Mais c’est surtout au lit que les vapeurs jouent leur rôle. Là, quand une femme n’a pas la migraine, elle a ses vapeurs ; quand elle n’a ni vapeurs ni migraine, elle est sous la protection de la ceinture de Vénus, qui, vous le savez, est un mythe.

Parmi les femmes qui vous livrent la bataille des vapeurs, il en existe quelques-unes plus blondes, plus délicates, plus sensibles que les autres, qui ont le don des larmes. Elles savent admirablement pleurer. Elles pleurent quand elles veulent, comme elles veulent, et autant qu’elles veulent. Elles organisent un système offensif qui consiste dans une résignation sublime, et remportent des victoires d’autant plus éclatantes qu’elles restent en bonne santé.

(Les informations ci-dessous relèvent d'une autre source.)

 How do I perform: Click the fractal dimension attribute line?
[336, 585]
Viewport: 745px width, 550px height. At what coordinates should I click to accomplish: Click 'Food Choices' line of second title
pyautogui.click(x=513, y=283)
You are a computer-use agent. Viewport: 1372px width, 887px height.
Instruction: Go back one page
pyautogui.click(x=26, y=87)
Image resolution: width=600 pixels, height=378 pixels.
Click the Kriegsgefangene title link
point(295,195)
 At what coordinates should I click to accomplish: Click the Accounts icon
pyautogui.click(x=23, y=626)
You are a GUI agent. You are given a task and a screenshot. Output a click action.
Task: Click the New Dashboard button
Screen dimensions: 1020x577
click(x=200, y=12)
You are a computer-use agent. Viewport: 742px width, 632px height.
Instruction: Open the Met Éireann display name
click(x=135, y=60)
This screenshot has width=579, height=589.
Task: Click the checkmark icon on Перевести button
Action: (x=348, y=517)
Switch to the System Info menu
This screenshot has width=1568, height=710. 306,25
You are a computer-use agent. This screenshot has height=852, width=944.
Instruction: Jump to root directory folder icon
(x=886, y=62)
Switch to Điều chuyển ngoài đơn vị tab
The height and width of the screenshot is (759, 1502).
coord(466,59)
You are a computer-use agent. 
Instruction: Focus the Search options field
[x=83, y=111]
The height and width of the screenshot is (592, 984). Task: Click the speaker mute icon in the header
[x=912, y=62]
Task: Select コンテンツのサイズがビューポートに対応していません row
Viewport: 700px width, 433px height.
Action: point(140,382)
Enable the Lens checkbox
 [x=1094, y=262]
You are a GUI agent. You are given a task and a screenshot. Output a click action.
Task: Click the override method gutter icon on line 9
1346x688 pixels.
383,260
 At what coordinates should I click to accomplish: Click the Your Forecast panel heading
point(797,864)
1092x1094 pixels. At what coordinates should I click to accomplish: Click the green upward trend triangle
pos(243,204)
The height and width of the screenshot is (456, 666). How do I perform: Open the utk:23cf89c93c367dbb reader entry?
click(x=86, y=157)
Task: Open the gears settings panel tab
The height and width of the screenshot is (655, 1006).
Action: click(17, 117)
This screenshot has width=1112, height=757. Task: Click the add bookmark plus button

Un mari tout irrité arrive-t-il promulguer des volontés ? elles le regardent d’un air soumis, baissent la tête et se taisent. Cette pantomime contrarie presque toujours un mari. Dans ces sortes de luttes conjugales, un homme préfère entendre une femme parler et se défendre ; car alors on s’exalte, on se fâche ; mais ces femmes, point… leur silence vous inquiète, et vous emportez une sorte de remords, comme le meurtrier qui, n’ayant pas trouvé de résistance chez sa victime, éprouve une double crainte. Il aurait voulu assassiner à son corps défendant. Vous revenez. À votre approche, votre femme essuie ses larmes et cache son mouchoir de manière à vous laisser voir qu’elle a pleuré. Vous êtes attendri. Vous suppliez votre Caroline de parler, votre sensibilité vivement émue vous fait tout oublier ; alors, elle sanglote en parlant et parle en sanglotant, c’est une éloquence de moulin ; elle vous étourdit de ses larmes et de ses idées confuses et saccadées : c’est un claquet, c’est un torrent.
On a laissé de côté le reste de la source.